Aceclofenac belongs to NSAID’s group and is chemically phenyl acetic acid. It is used for treatment of diseases like  osteoarthritis,  rheumatoid  arthritis,  and   ankylosing spondylitis (Dooley et al., 2001). Chemically, it is [[[2-[(2, 6-Dichlorophenyl) amino] phenyl] acetyl] oxy] acetic acid (Legrand, 2004).

Aceclofenac is white powder having a specific crystalline structure. It is soluble in various organic solvents like acetone and alcohol but insoluble in water. Its molecular weight is 354.18 and melting point is 149-153°C (Kale et al., 2014).

Aceclofenac assay has been determined using variety of methods and techniques such as colorimetric, spectroflourimeteric, densitometeric, stripping voltammetry, etc. Derivatization method with p-dimethylaminocinnamaldehyde or 3-Methyl2-benzothiazolinone hydrazine hydrochloride has also been used for assay determination (Bose et al., 2010). In a study, aceclofenac and indapamide were quantified simultaneously in tablet dosage forms using Folin-Ciocalteu reagent which produced blue chromogen (Aceclofenac) with l_max at 642.6 nm and linearity at 80 to 160 µg/ml. Indapamide forms a green chromogen at l_max 783.2 nm and 2 to 12 µg/ml (Singhvi and Goyal, 2007). UV-Visible method has also been applied for simultaneous determination of Diacerein and Aceclofenac (Saurabh and Dharamveer, 2010), Aceclofenac and paracetamol using methanol: glass distilled water (VT et al.,2020) In the present study, methanol and PBS were used for aceclofenac alone which produced desired results for pharmaceutical assay determination. Various mixtures of mobile phases have been studied and validated using HPLC technique for aceclofenac in combination with other drugs. A study in 2012 revealed that phosphate buffer of pH 6.0: methanol 40: 60 (v/v) was used for the assay calculation of aceclofenac, paracetamol and tramadol hydrochloride in pharmaceutical dosage form (Chandra et al., 2012). Drotaverine and aceclofenac have also been quantified using Qualisil BDS C8 column with mobile phase methanol: THF: acetate buffer (68:12:20 v/v) pH 5.0 with acetic acid at Rt 4.23 min (Choudhari et al., 2010). Methanol and water (70:30 v/v) had been used in RP-HPLC method for aceclofenac and paracetamol assay in 2 to 50 µg/mL concentration range for Aceclofenac (Godse et al., 2009).

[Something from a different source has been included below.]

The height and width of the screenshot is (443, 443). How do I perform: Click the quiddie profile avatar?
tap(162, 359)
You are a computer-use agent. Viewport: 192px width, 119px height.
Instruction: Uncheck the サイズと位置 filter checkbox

This technique has also been applied for assay calculation of aceclofenac, paracetamol and tizanidine with mobile phase as phosphate buffer pH 7.0: acetonitrile (40:60 v/v) at 0.7 mL/min flow rateand UV detection at 230 nm (Vaidya et al., 2010). In another study, acetonitrile: water: 0.025 M buffer of potassium dihydrogen orthophosphate (70:10:20% v/v/v) having pH 3.0 stabilized by orthophosphoric acid was used for assay    of    aceclofenac   and     thiocolchicoside   using spectrophotometry and liquid chromatography. Aceclofenac was eluted at 4.7 min on C-18 column with linearity range of 25 to 150 µg/mL at 260 nm on UV detector (Chitlange et al., 2010). Other mobile phase combinations like methanol, acetonitrile and water (60:30:10), pH adjusted to 3.0 for Drotaverine hydrochloride (Jain et al., 2011)and  double distilled water (pH 2.7 with glacial acetic acid)-acetonitrile (45:55 v/v) for diacerein (Shaikh et al., 2012)with aceclofenac in their respective tablet dosage forms have simultaneously been studied using RP-HPLC.

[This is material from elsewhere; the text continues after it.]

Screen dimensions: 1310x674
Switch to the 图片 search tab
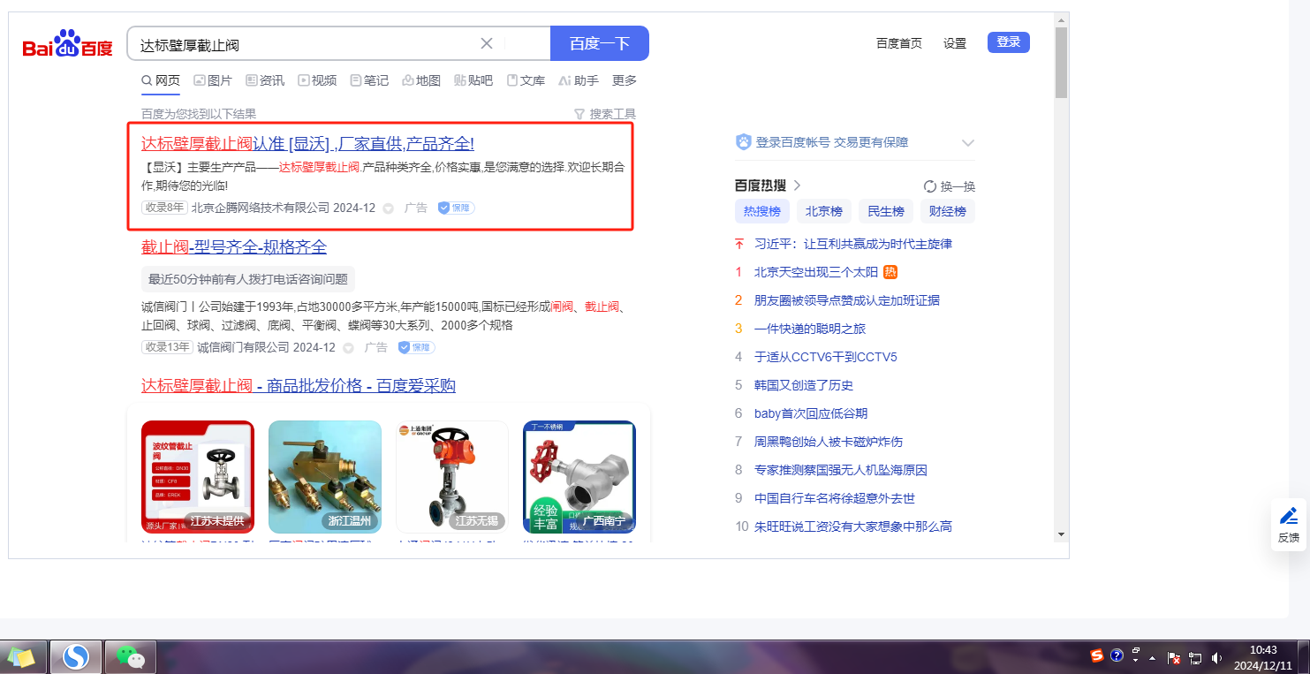[213, 80]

The official compendiums like British Pharmacopeia (BP) and United States Pharmacopeia (USP) have no assay method for aceclofenac although other methods and solvents combinations have been reported and validated. The aforementioned methods primarily focussed on simultaneous assay determination of aceclofenac with other drug moieties. Contrary to that, in the current study method was developed and validated for assay of aceclofenac alone in pharmaceutical dosage forms during product formulation following ICH recommended guideline for pharmaceutical dosage forms.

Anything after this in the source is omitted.